Effettivamente eravamo vestiti entrambi con gli stessi colori. Lui aveva dei pantaloni blu, molto scuri, e una camicia a quadri di diverse tonalità di blu e bianco. Le scarpe erano di tela bianca e aveva una giacca leggera, sempre blu scuro e una sciarpa di tessuto morbido.

“Ah, per i colori… pensavo che anche tu indossassi un vestitino e scarpe col tacco!” ironizzai cercando di sdrammatizzare e ci riuscì dato che lui mi sorrise e mi fece una linguaccia.

“Dai, su. Entra! Prendo la borsa e andiamo!”
Improvvisamente mi ricordai del regalo di Ava e anche della mia collana che avrei indossato quella sera. Presi le buste, una la infilai in borsa e l’altra l’aprì tirando fuori il ciondolo a forma di stella. Guy era lì che curiosava tra le mie foto, quindi andai allo specchio e iniziai a litigare con la catenina e i capelli cercando di agganciare la chiusura della collana. Dovevo essermi lasciata sfuggire qualche lamento perché lui improvvisamente si materializzò dietro di me.

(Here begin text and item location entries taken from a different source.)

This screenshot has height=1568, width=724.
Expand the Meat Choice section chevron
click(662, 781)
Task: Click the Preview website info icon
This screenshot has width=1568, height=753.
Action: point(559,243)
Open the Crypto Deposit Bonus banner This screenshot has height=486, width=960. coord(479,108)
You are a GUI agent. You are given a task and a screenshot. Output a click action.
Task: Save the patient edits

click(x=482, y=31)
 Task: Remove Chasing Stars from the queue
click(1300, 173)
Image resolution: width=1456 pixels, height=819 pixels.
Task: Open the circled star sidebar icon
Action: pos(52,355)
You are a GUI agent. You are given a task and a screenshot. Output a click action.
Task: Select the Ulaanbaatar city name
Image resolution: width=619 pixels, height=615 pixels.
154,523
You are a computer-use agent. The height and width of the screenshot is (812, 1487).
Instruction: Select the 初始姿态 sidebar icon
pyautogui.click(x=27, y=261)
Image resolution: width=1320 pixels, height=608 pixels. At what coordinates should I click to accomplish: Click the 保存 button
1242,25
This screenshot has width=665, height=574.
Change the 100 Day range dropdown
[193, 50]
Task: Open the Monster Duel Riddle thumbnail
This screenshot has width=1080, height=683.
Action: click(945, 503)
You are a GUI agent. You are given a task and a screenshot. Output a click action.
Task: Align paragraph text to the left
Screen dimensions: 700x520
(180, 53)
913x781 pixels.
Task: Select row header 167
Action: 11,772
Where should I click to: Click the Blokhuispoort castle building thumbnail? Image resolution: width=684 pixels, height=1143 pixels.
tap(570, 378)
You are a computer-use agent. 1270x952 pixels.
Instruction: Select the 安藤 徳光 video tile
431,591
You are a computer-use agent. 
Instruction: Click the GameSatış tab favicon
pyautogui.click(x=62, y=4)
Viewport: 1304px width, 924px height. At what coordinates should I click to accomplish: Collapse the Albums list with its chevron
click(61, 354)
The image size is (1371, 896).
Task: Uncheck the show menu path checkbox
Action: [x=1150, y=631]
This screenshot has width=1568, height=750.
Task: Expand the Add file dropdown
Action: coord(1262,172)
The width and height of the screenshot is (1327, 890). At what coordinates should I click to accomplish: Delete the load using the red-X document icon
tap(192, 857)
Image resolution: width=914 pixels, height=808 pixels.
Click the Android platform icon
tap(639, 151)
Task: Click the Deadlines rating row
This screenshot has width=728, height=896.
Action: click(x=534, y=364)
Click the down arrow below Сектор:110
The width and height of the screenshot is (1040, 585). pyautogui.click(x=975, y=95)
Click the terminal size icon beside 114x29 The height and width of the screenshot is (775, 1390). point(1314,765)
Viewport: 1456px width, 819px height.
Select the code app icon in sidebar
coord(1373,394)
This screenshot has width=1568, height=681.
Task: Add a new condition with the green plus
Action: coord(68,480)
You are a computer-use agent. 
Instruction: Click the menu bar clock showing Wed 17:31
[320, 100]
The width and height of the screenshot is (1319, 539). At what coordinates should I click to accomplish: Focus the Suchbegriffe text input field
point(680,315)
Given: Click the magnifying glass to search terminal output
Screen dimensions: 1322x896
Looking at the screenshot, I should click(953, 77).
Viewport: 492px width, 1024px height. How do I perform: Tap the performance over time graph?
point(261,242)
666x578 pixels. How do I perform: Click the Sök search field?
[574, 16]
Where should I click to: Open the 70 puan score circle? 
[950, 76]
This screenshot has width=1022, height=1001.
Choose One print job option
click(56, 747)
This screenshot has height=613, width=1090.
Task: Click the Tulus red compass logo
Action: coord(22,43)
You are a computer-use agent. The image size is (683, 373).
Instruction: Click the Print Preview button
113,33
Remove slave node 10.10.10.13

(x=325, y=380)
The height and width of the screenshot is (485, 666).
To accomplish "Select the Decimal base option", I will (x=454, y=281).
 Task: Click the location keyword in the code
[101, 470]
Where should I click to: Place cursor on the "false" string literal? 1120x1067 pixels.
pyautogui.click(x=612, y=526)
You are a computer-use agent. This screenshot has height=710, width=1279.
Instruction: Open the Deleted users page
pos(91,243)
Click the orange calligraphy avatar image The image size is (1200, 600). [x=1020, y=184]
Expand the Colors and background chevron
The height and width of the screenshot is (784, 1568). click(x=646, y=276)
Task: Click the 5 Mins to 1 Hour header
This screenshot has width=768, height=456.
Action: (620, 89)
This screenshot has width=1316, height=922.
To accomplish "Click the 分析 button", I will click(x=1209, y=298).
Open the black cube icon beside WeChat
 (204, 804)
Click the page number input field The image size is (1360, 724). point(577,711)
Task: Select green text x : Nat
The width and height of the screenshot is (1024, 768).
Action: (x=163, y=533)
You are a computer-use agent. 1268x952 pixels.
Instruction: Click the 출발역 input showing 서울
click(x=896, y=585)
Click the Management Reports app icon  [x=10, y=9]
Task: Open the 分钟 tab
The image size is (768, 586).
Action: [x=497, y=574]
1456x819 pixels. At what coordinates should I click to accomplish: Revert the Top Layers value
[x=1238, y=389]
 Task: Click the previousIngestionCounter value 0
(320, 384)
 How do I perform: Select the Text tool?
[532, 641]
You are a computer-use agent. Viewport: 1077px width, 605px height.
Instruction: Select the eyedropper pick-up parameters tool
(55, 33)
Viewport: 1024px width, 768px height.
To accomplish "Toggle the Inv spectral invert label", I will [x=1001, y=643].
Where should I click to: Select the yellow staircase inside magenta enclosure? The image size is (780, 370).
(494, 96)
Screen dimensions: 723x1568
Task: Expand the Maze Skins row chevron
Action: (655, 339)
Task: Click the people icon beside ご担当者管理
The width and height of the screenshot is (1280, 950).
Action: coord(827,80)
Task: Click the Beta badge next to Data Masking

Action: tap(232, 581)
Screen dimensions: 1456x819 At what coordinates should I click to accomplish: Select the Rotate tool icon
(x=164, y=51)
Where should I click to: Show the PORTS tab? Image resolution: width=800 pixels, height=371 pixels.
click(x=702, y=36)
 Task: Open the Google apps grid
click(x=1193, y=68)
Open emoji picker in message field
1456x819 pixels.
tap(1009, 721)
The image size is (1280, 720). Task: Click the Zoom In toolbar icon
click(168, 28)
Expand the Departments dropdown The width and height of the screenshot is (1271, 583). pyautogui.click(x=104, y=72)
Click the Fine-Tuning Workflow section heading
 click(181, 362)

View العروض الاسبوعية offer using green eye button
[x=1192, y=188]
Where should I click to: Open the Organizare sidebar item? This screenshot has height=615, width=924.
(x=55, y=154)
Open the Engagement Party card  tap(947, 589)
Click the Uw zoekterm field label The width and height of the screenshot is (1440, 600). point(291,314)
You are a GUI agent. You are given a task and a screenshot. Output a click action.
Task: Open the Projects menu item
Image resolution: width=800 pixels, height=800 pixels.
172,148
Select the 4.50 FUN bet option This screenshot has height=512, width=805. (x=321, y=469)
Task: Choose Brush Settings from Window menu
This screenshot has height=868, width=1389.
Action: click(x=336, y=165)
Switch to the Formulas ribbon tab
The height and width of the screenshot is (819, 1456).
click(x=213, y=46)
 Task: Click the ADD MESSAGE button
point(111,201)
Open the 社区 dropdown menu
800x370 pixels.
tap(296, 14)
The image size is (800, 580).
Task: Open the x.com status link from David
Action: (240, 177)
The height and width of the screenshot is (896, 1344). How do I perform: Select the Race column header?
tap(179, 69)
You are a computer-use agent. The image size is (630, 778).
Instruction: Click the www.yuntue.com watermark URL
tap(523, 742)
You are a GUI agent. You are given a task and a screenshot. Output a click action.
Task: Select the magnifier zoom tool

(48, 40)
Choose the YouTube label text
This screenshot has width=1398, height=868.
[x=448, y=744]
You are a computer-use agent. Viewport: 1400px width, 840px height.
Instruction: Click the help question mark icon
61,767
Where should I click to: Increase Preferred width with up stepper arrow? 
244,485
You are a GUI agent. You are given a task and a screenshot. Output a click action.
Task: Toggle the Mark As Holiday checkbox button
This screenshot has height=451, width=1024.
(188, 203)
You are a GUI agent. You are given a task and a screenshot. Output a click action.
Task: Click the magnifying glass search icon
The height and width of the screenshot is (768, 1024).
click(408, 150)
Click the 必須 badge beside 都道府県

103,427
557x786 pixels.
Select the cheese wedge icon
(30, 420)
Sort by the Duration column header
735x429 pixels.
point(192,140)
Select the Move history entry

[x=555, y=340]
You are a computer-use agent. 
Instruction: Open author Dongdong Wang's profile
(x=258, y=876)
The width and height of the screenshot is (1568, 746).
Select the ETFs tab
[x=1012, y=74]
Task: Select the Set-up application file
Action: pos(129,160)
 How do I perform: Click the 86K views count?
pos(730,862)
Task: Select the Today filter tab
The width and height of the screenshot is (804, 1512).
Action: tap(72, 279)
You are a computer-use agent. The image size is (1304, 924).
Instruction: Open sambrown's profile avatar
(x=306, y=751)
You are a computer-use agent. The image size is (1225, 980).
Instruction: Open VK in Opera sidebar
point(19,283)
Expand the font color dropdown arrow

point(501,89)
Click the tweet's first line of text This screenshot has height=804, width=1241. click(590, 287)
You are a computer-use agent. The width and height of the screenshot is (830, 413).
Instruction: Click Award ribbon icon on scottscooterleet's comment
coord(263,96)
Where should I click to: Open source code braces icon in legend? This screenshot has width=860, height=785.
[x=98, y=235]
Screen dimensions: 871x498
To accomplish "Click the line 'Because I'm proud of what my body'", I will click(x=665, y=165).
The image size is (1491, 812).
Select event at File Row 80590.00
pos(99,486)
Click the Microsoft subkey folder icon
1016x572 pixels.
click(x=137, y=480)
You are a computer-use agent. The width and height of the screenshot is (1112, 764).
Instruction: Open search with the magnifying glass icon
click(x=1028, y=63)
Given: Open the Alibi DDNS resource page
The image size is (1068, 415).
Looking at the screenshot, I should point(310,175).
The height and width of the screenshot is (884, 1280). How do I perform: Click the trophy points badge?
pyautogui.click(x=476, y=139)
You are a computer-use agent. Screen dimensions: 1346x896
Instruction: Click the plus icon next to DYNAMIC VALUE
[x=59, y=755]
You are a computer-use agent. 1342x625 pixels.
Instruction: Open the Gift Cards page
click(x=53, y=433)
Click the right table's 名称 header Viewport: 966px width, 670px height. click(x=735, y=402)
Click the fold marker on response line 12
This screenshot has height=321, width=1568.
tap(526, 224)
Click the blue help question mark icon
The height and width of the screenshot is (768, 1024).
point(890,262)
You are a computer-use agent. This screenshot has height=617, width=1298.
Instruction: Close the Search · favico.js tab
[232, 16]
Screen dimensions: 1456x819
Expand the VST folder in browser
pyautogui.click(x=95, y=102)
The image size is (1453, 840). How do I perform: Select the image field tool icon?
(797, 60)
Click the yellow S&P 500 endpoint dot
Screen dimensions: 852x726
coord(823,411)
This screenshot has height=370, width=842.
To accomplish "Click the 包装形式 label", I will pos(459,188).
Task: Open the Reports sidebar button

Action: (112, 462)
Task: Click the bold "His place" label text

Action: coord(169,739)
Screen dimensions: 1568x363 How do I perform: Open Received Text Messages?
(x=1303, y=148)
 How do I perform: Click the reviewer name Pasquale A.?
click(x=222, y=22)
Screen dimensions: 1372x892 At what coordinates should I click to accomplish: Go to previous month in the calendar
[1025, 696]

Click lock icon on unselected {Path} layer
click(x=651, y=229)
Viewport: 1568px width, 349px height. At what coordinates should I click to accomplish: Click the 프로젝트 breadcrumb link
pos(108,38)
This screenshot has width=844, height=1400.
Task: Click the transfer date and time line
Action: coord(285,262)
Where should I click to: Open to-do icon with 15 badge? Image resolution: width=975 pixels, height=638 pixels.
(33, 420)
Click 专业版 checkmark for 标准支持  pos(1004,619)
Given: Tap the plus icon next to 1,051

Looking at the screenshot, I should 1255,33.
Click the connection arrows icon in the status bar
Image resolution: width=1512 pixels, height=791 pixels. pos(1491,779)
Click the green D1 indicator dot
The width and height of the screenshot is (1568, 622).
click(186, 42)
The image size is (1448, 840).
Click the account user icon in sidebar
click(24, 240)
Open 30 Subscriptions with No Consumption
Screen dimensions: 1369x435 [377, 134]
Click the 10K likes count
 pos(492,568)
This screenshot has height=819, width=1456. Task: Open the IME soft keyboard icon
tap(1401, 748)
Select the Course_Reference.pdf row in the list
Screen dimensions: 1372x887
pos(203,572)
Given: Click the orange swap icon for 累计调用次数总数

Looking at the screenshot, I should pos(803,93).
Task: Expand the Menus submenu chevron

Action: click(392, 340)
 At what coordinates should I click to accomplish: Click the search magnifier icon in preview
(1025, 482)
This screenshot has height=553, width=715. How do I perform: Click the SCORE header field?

“Dai, lascia stare. Ti do una mano” disse ridendo. Mi spostò i capelli e nel farlo mi toccò la spalla nuda coperta solo dalla spallina del vestito. Probabilmente sarei svenuta se non fossi riuscita a controllarmi, odiavo essere così debole. Gli passai i due capi della collana e lui li agganciò.

Look at the stars, look how they shine for you” mi sussurrò canticchiando all’orecchio.

“Hey, questa la conosco” dissi quasi senza fiato. La sua risata riempì lo spazio lasciato vuoto dalle parole.

“Vedo che qualcuno ha fatto i compiti a casa.”

“Stupido!” mi girai a dargli una piccola spinta. Mi infilai il cardigan e lui mi aiutò a mettere il cappotto.

“Grazie” biascicai imbarazzata. Eravamo pronti, chiusi la porta d’ingresso e ci incamminammo verso la sua auto.